I quilted the petals simply, and the surrounding area and little more densely. It’s made of all Anna Maria Horton fabrics, from a wide range of her collections.

I seem to be going through irons like water lately. That means that this last one only lasted a few years, instead of decades. We’ll see what the new Shark one does. I’m sort of over name-brand irons. I look for the vent holes and if it has a ton of places for the steam to exit, I usually buy it.

Thought you’d like to see the full branching of that Mother of Pearl plant I showed you last week. These colors!

This popped up on Sherri McConnell’s Instagram today, and I love them. You’ve got to keep your eye on Sherri. She is Industry personified, and always has such fun things to share. So head over to her blog to see all her talents as well as links to the download. The free downloads for this block can also be found at Fat Quarter Shop, as they are building a Charity Quilt with delightful blocks.

Continuing with the flower theme, the geraniums on the left are from our front yard, and have just thrived in this cool, rainy weather we’ve had. The flower on the right is from our Chinese Fringe bush in the side yard. I love how they uncurl like they are strips of paper (like quilling? remember that?).

We’re three weeks into the garden, and so far we haven’t killed anything. The bare-limbed jacaranda took a hit this year from all the cold weather and the jury is still out on whether it will come back to life. Once the heat lands, we spend all summer trying to keep the vegetables alive, working hard to get our proverbial “64-dollar tomato.”

Why yes, I will be up early to watch all the Pomp-and-Circumstance, especially the bagpipers. I already purchased my souvenir, but it won’t be here for a couple of weeks:

I plan to use this when I inaugurate my kitchen. If you want to have your eyes glaze over, a lot of it is on Instagram under the hashtag #itsnewkitchentime2023 but that does not mean I’m doing this in 2024, or 2025, or ever again. I’m weary of not being to cook normally, although we are getting good at soaking our pasta to make dinner. And I couldn’t stand it anymore, so I made a pan of brownies:

That Breville oven has saved my sanity during this past eight weeks. The tile went up today on the backsplash, and as I type this, our contractor, Saintly Dennis, is installing the drawer/door fronts. Okay, hang on. We are almost finished.

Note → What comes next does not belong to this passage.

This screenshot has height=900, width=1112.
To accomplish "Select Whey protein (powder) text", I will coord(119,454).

Did you see the costumery of the 2023 Met Gala? This outfit above wasn’t one of them, but it was waaaay better looking that most of them, and this Rainbow Woman is completely covered, unlike a lot of what was worn at the Gala. Geesh. It had such potential.

Two sides of motherhood (in advance of Mother’s Day):

When your Young Adults are of a certain age, this might be a great sweatshirt for them.

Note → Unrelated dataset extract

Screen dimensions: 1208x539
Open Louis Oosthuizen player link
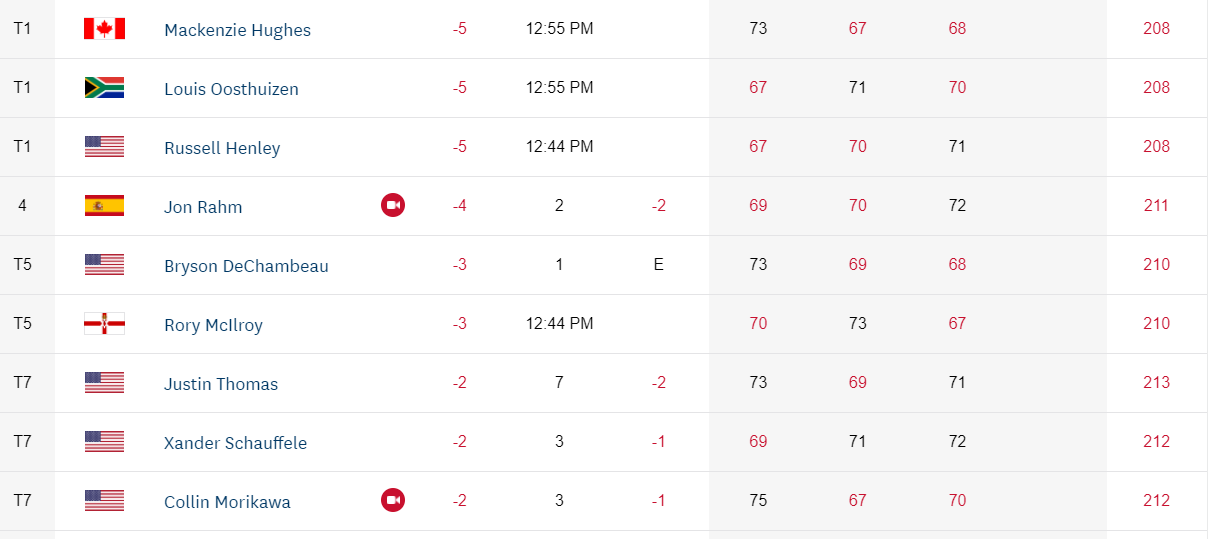pos(231,89)
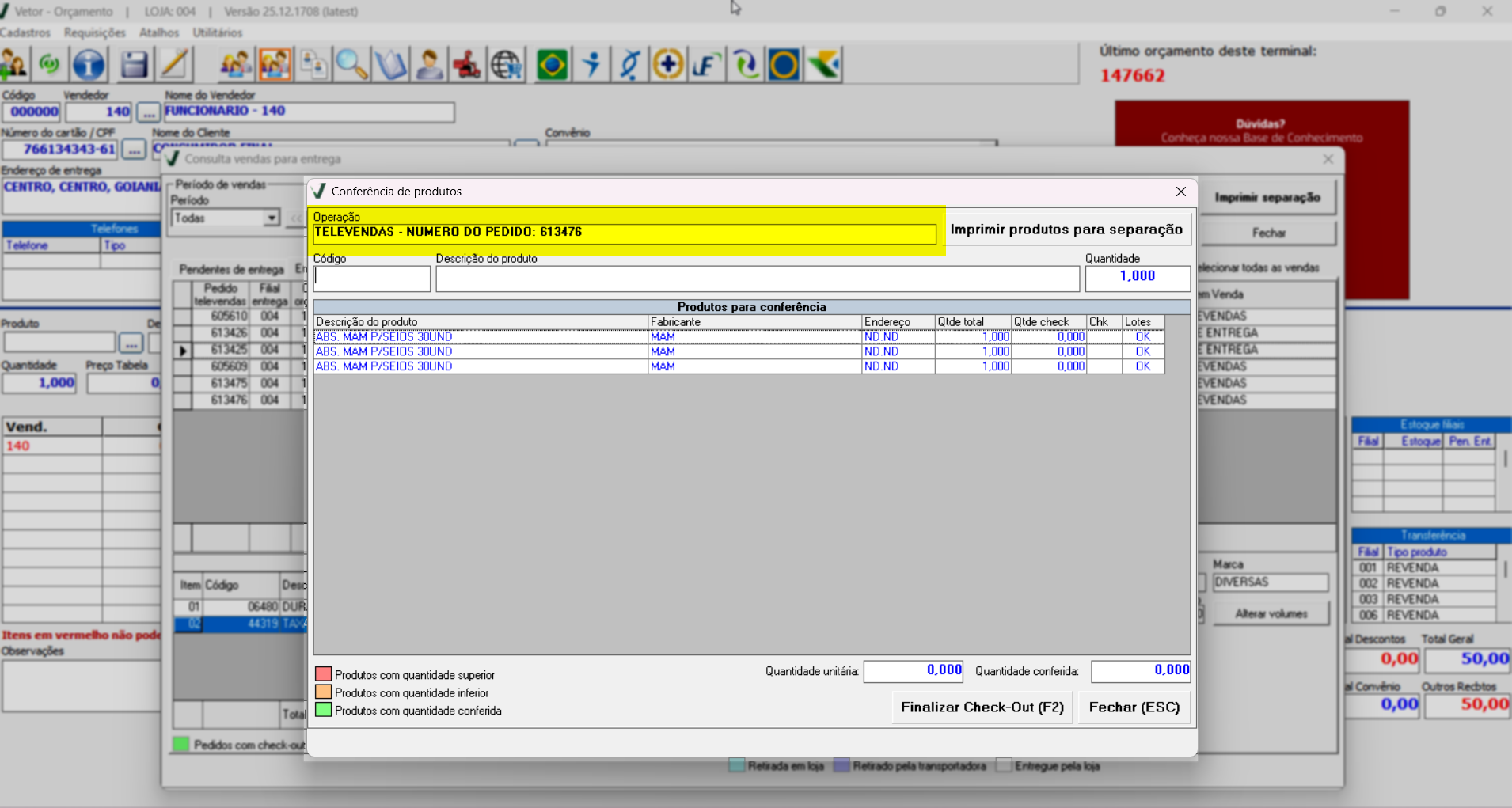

And this is for when your Mom has passed away, and you are surprised that Reality is so different than the Expectation.
(artists)

Happy May Flowers to you, all!

300 Quilts · Quilt Finish

Quilt Finishes, Kitchen Re-do, Watching a Plant Bloom

These strange looking almost-flowering buds belong to the Mother of Pearl plant. It’s also known as the Ghost plant, or Graptopetalum paraguayense.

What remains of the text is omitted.